| 要旨トップ | 目次 | | 日本生態学会第69回全国大会 (2022年3月、福岡) 講演要旨 ESJ69 Abstract |
一般講演(ポスター発表) P1-107 (Poster presentation)
相利共生とは異なる生物種が長期的に関係を持ち、お互いに利益を得る種間関係である。マメ科植物と根粒菌などの相利共生ではその共生のあり方が周囲の栄養状態で決まることが知られている。近年、テッポウエビとハゼの相利共生において、私たちの研究から、珊瑚礁などの栄養の乏しい環境のエビとハゼは互いに給餌し合い、餌で強く繋がる義務的共生の関係であることが証明された。エビとハゼの相利共生関係は種によって多様であることが知られ、強い繋がりをもつ義務的共生種もいれば、希薄な繋がりしかない日和見的共生種もいる。

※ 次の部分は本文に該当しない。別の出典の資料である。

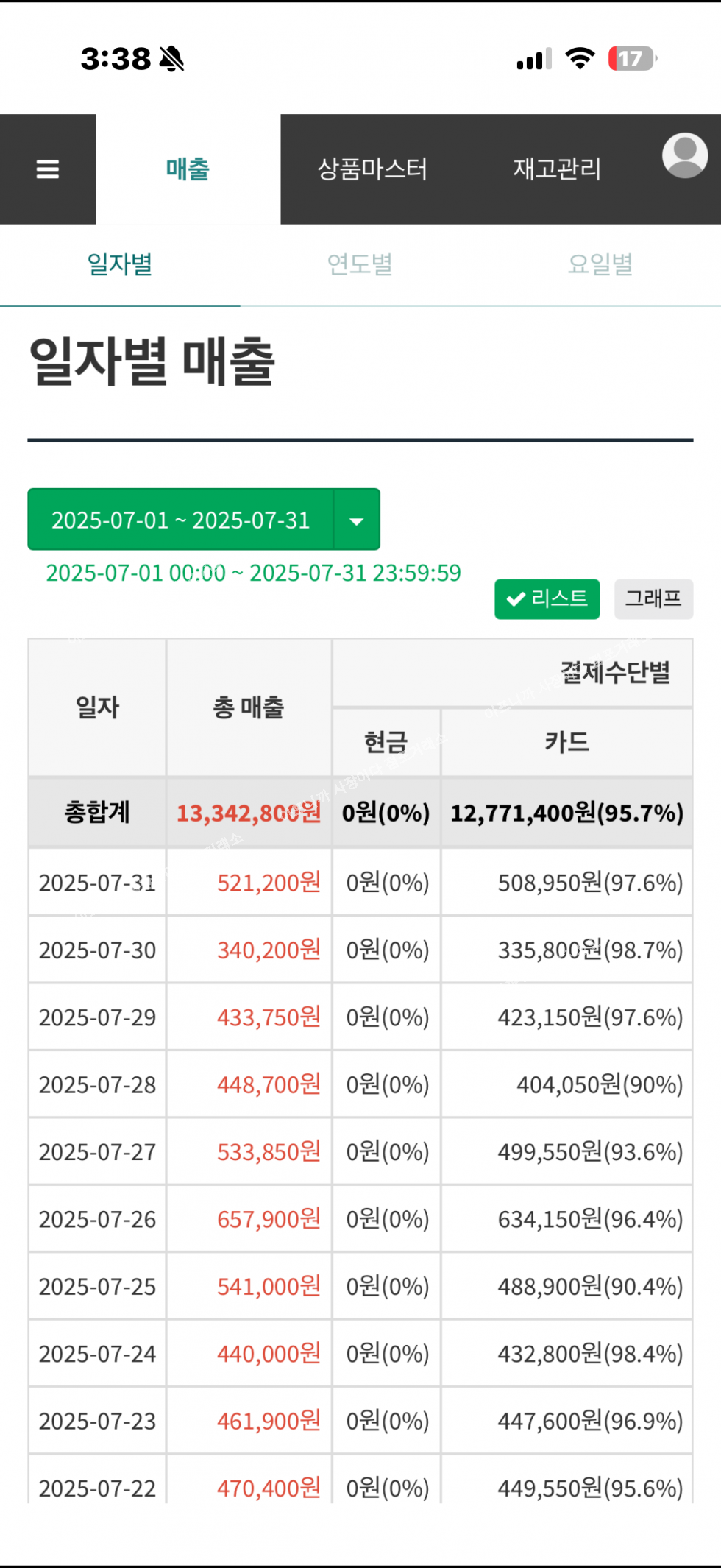Click the 총 매출 column header
Image resolution: width=721 pixels, height=1568 pixels.
click(249, 707)
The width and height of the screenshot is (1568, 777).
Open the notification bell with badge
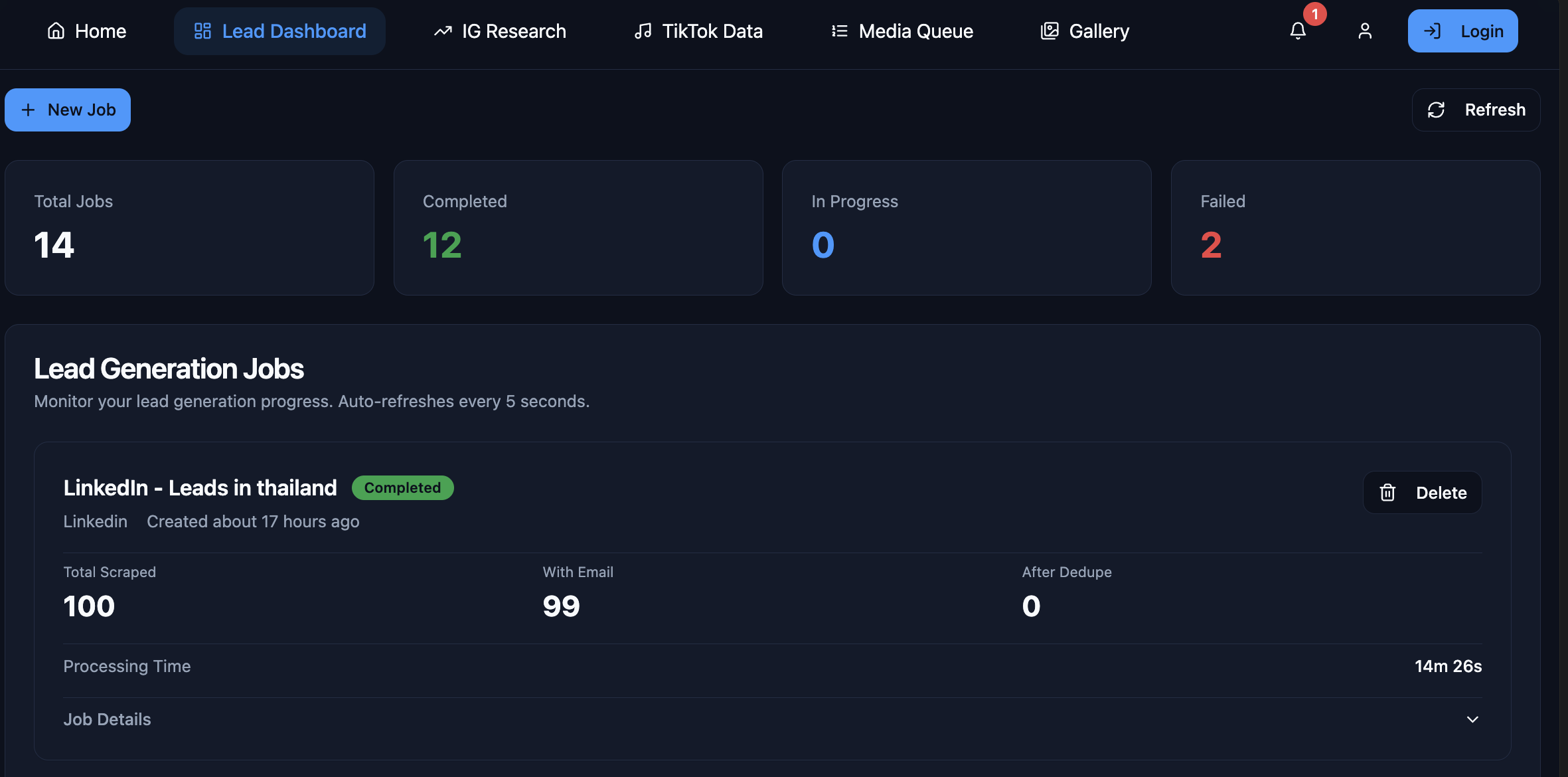(x=1298, y=32)
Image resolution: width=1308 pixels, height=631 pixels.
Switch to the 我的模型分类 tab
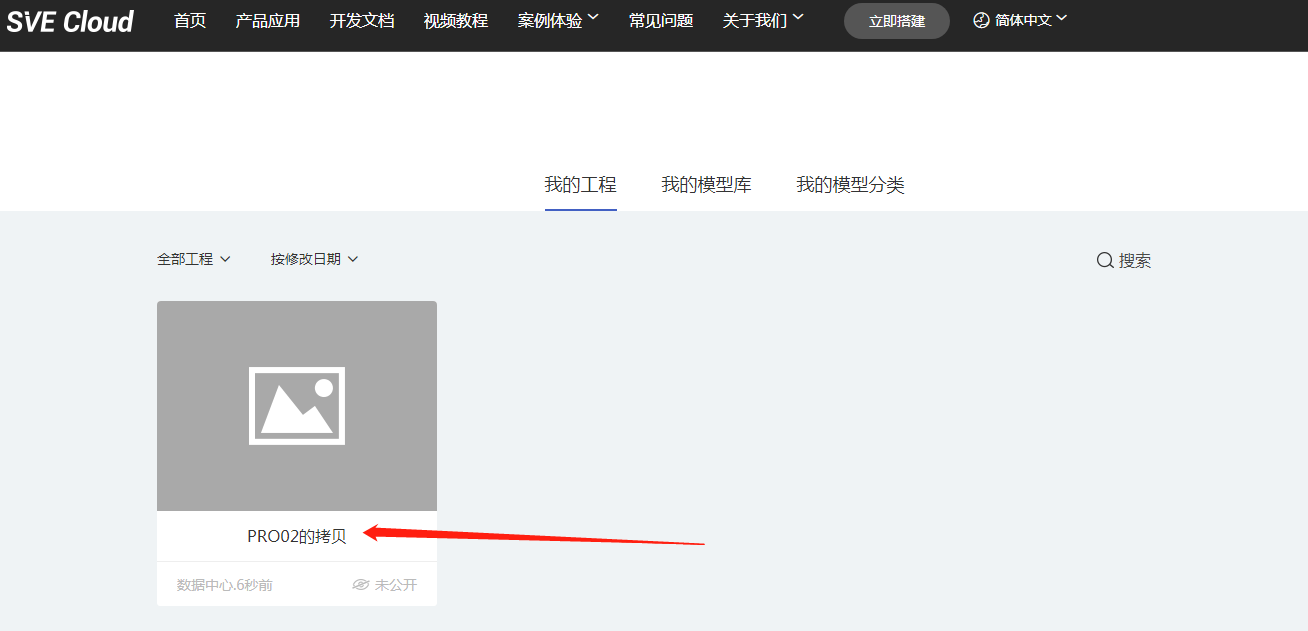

しかし、なぜこのように多様な共生関係が存在するのかは分かっていない。これまでの研究を踏まえ、私たちは互いに給餌し合う強固な共生関係は栄養の乏しい環境で発達したという仮説を立てた。そこで本研究では、栄養が豊富な環境と乏しい環境でエビとハゼの行動を調べ、環境と相利共生のあり方について検討した。栄養の乏しい環境に住むオニハゼとニシキテッポウエビのペアと、栄養の豊富な環境に住むスジハゼとテッポウエビのペアにおいて、エビがハゼに給餌する行動である「溝堀り」や溝堀りをした面積、エビが巣の外で活動していた時間、ハゼが摂餌した頻度などを記録した。以前から調査されている2種のエビとハゼのペアの結果を加え、4ペア種間で行動を比較した結果、栄養の乏しい環境に生息するベントス食のオニハゼ、ダテハゼペアでは、溝堀りによってエビがハゼへ給餌する行動などが見られ、餌で強く繋がる義務的共生だとわかった。また、同じ環境に生息していてもプランクトン食のハゼのネジリンボウペアは共生のあり方が異なっていた。一方、栄養の豊富な環境に生息するスジハゼペアではハゼは自身で摂餌し、お互いが別々に活動していた。以上より、ハゼの摂餌生態と環境の栄養状態によって、エビとハゼの多様な共生関係のあり方を説明できることが明らかになった。